Oaxaca

Brian Giesbrecht, Commentary, Culture Wars

Oaxaca is one of the best preserved colonial cities in Mexico. It has a bustling center, rich with busy markets – street vendors and music wherever you go. Oaxaca state has the largest percentage of Indigenous people in Mexico. Zapotec, Mix-tec and other peoples jostle together in the city, most living in villages in the three surrounding valleys. Sixteen different culturally distinct groups are represented, each with its own language and dialects.

The Olmec came first, then Zapotec, Mixtec, Aztec, and, ultimately, the Spanish. Each group rose, fell, and ultimately mixed.  Mexicans are basically Metis. Some with more Spanish blood and lighter complexioned, others darker and more Indigenous. Their culture is deep and rich.

The Indigenous groups govern themselves at the local level, according to their traditional ways. This includes dealing with less serious crimes and seeing to the usual administrative duties needed to keep villages and rural areas functioning. Despite such diversity, all Mexicans are equal in law, taking pride that the Mexican constitution makes everyone equal citizens.

In Mexico, there are no “status cards” providing one group superior rights. There are no special financial privileges, and everyone pays taxes. Mexicans take pride in the fact that they are self-reliant. While alcohol abuse is a problem – mainly the traditional pulque that Indians have made from agave since time immemorial, it is not nearly the massive problem that it is in Canada’s Indigenous communities.

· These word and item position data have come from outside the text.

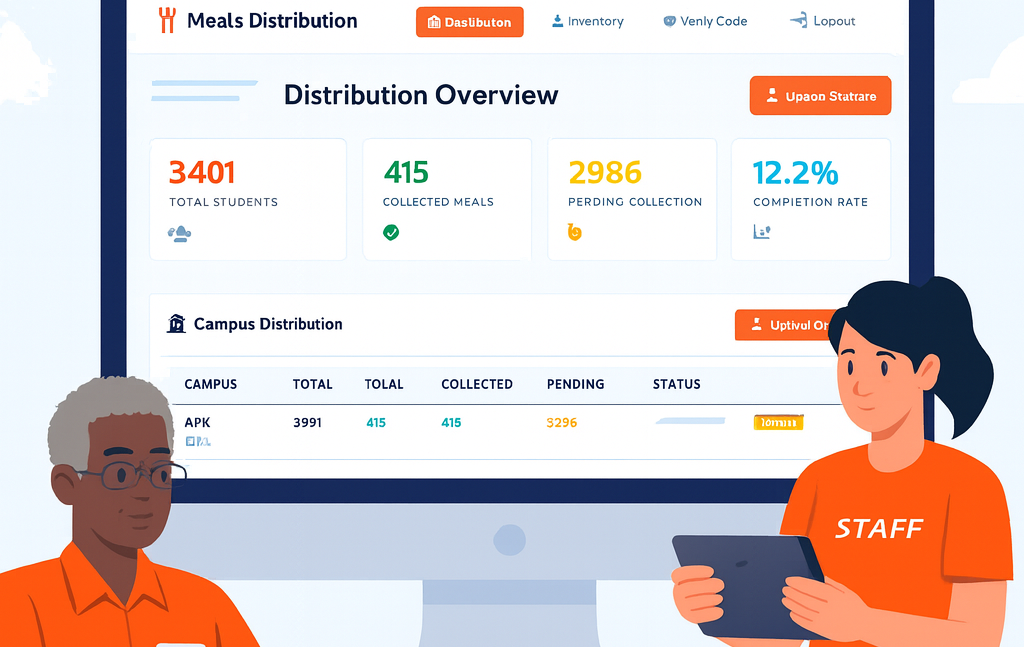Open the Inventory section from the top navigation
Viewport: 1024px width, 647px height.
pyautogui.click(x=587, y=20)
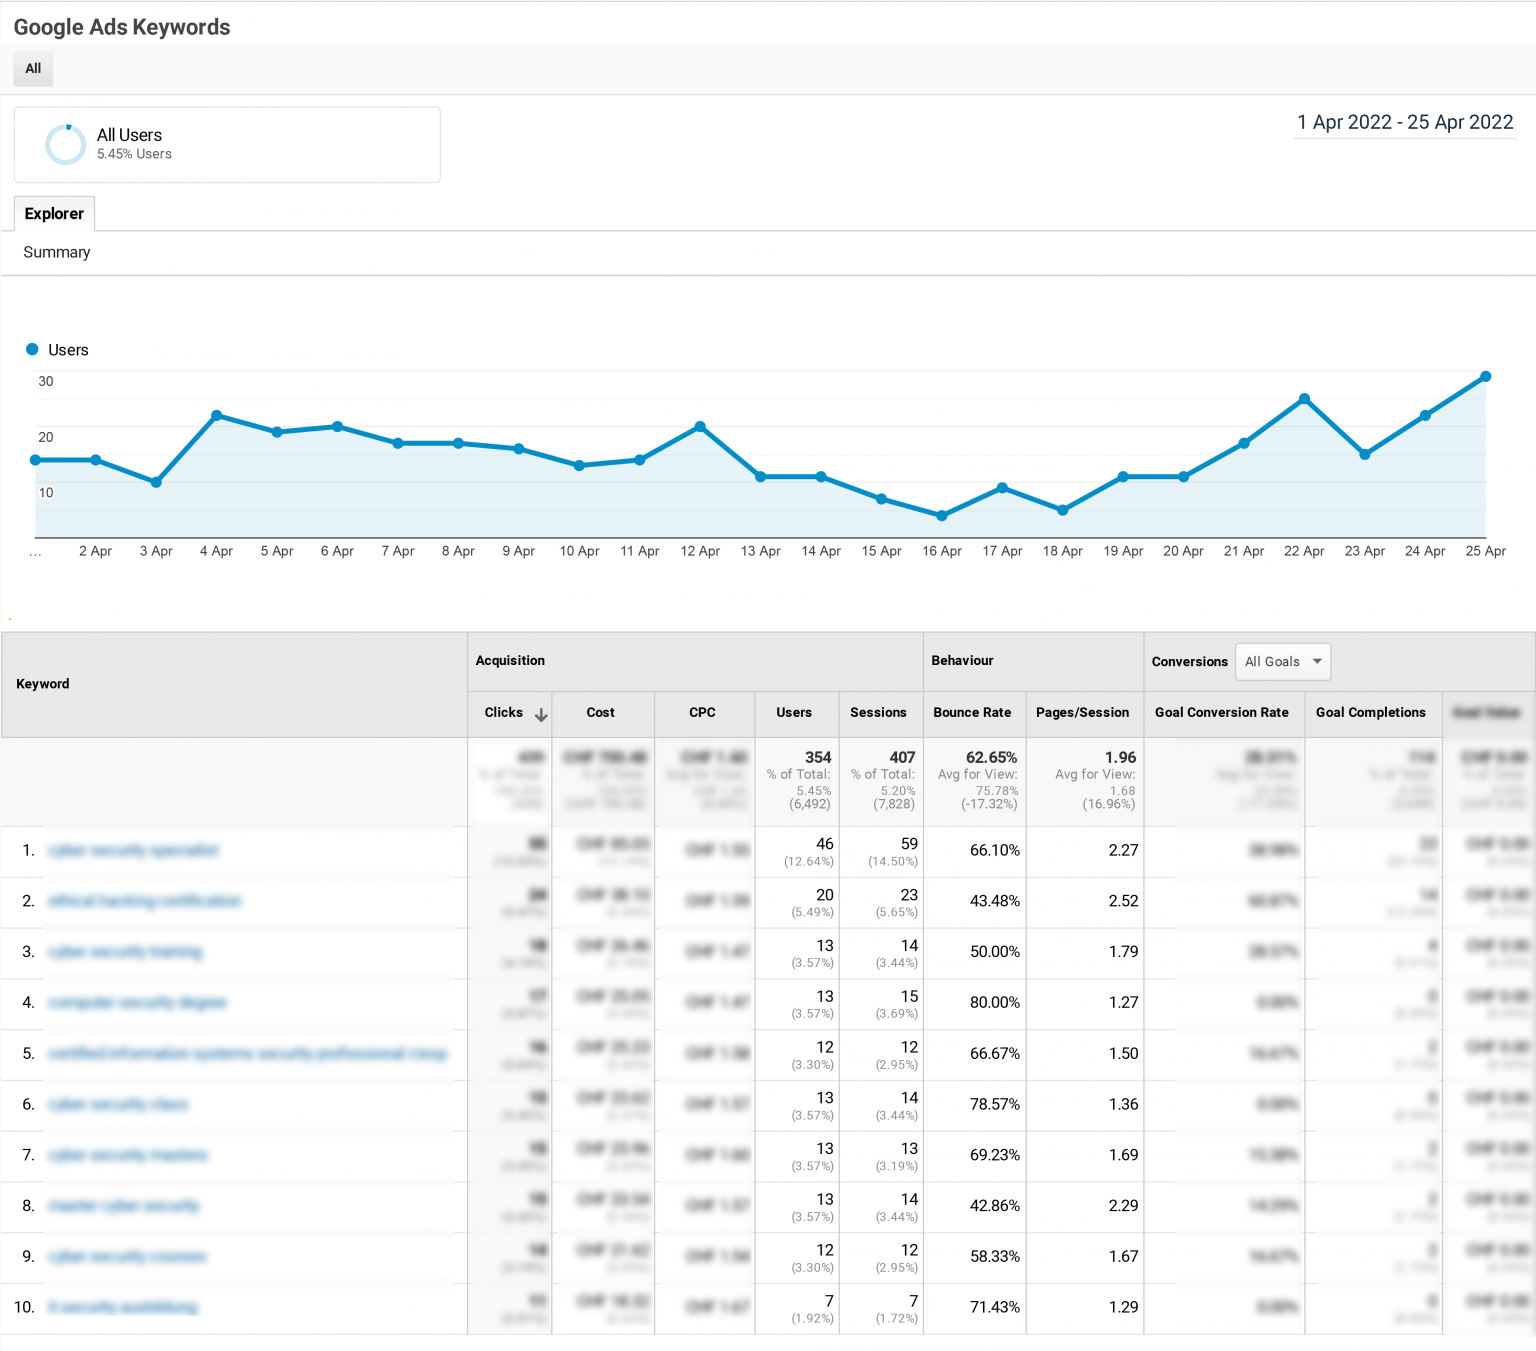Screen dimensions: 1536x1351
Task: Click the All Goals dropdown arrow
Action: click(1317, 661)
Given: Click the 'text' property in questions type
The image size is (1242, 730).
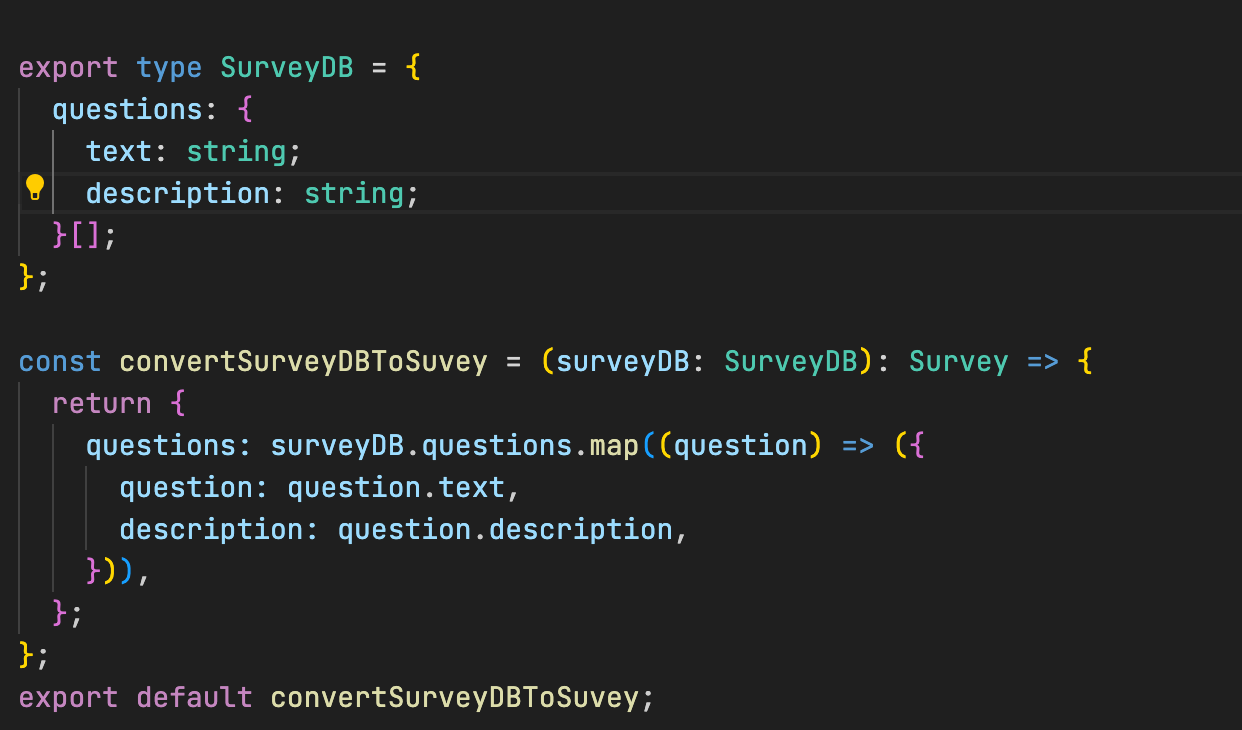Looking at the screenshot, I should tap(119, 152).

So, the Mexican status quo is quite unlike that which prevails in Canada, where status Indians have status cards, special laws, special financial privileges, and special tax exemptions based purely on race. Mexico has no separate system, and Mexico’s Indigenous communities do not have the welfare dependency and alcohol-related child neglect problems that exist in many Canadian Indigenous communities.

Another striking difference between the Indigenous people of Mexico (basically everyone) and Canada’s Indigenous people is that in Mexico there is not the sense of grievance and victimhood that consumes Canada’s Indigenous people. Mexico lacks the endless series of victim inquiries and other demands on the federal government. Mexicans have no overriding belief that others are responsible for all their problems. Nor, do Mexicans have the sense of helplessness and dependency on the federal government and mainstream taxpayers. Mexicans are independent, self-reliant, proud of their independence.

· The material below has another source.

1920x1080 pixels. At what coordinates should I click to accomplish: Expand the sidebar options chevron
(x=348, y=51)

And this seems odd, because as Mexican history unfolded there was no shortage of brutality and unfairness. Dominant tribes victimized the weaker ones.  And, when the Spanish arrived, brutality went off the scale. The “Encomienda ” system the Spanish introduced held the Indians in virtual slavery for five hundred years. And, the Catholic Church acted both as exploiter and protector. If one wanted to identify themselves as victim, the Indigenous people of Mexico would have good reason to make that claim. But they haven’t.

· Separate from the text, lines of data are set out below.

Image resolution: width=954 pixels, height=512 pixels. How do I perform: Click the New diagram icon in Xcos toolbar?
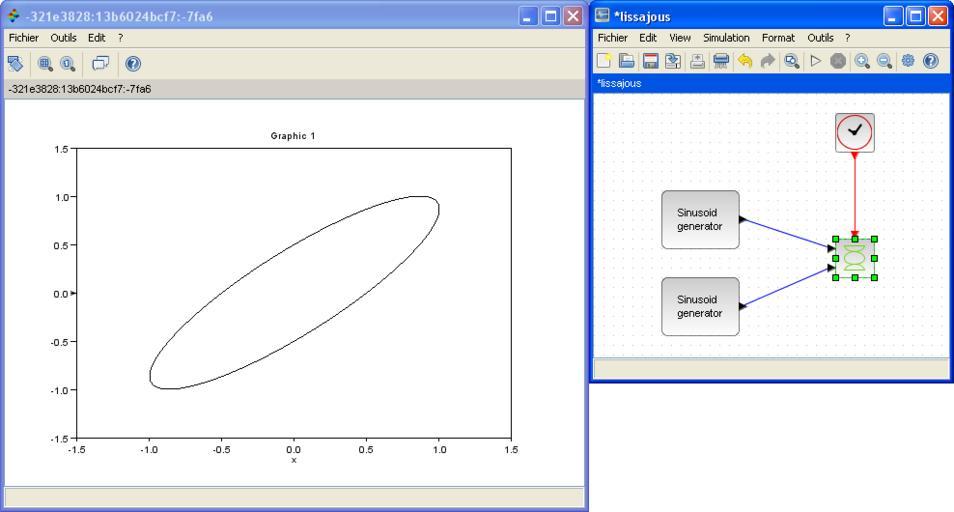point(604,62)
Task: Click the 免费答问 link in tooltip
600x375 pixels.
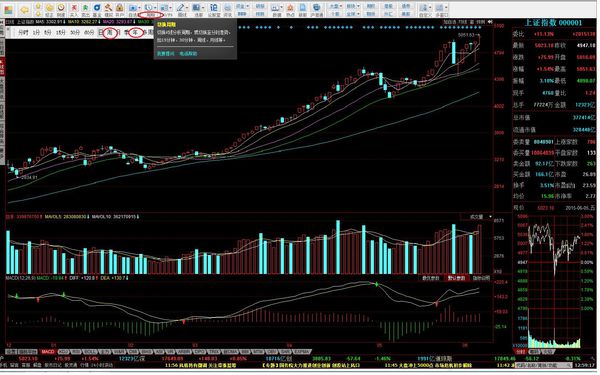Action: tap(166, 54)
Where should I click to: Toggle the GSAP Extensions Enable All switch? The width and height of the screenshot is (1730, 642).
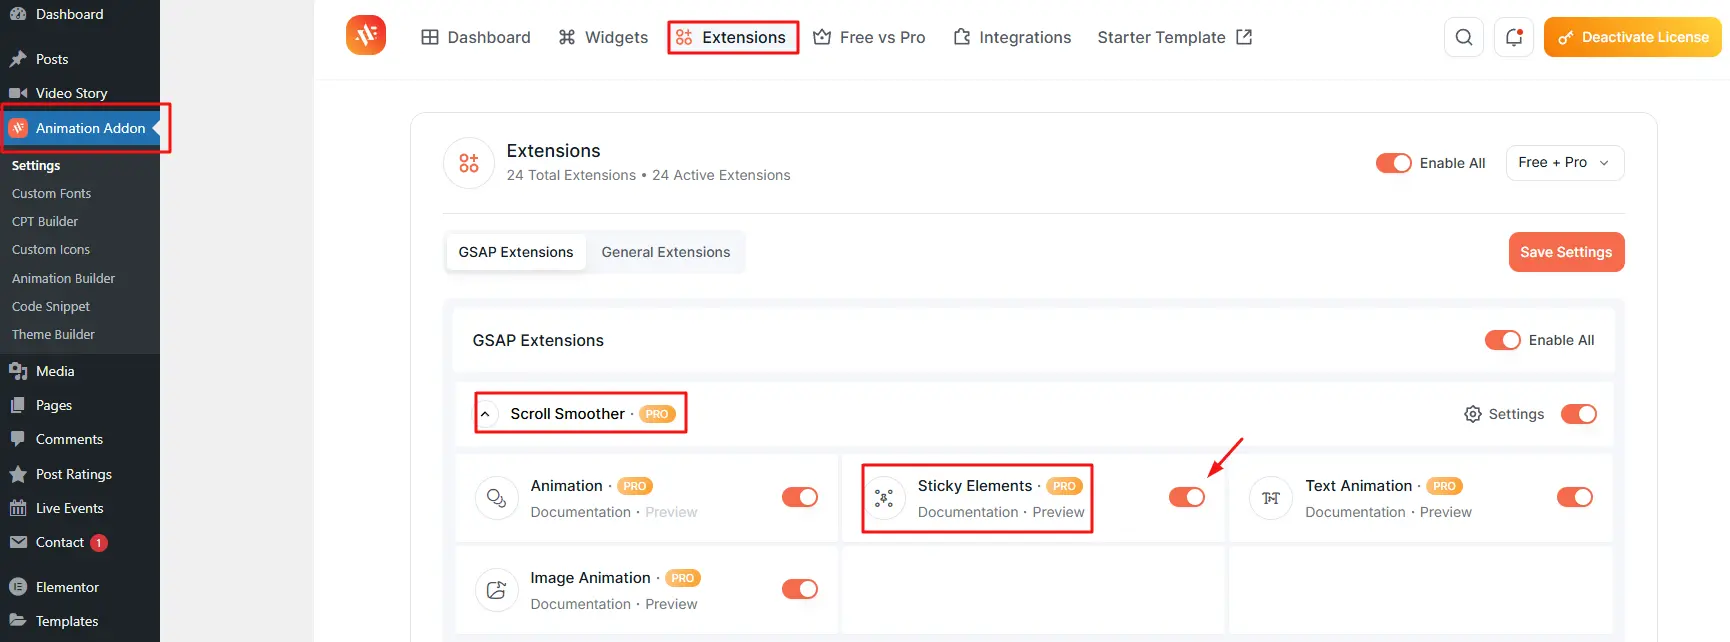[x=1502, y=340]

The Spanish were among the most brutal conquerors of old. The British in North America were pussycats compared to the fierce conquistadors. Spanish conquerors brutalized and exploited the Indians mercilessly. Yet, one only has to walk down a street in Oaxaca to recognize the contribution made by the Spanish. Their language served to unite the country. Their religion, remedied by the Mexican state takeover of all church property, still bring great comfort to much of the population. Oaxaca has beautiful churches on virtually every street corner. While the Spanish brought great suffering, they also made a tremendous contribution to what Mexico is today.

Not to say that Mexico lacks problems. The poverty is evident. In Oaxaca, one of the poorest states, most people get by on the minimum wage of 80 pesos a day. (80 pesos can buy a sandwich and a Coke at a tourist restaurant.) There are the usual tensions between areas and among groups – Mexico has its politics. And, Mexico being next door to a northern neighbor with an insatiable appetite for illegal drug, suffers from the tragedy of cartel corruption and violence.

So, despite having no end of problems, there is a real sense of brotherhood and sisterhood between Mexicans of all descents. And, with that, a strong sense of pride that everyone is equal under the law. Mexico’s diversity is honoured, and, while every citizen can celebrate their culture in their own way, there is the strong recognition that every citizen is, first and foremost, a Mexican. Every Mexican is equal under the law.

Mexico offers a model that Canada should consider.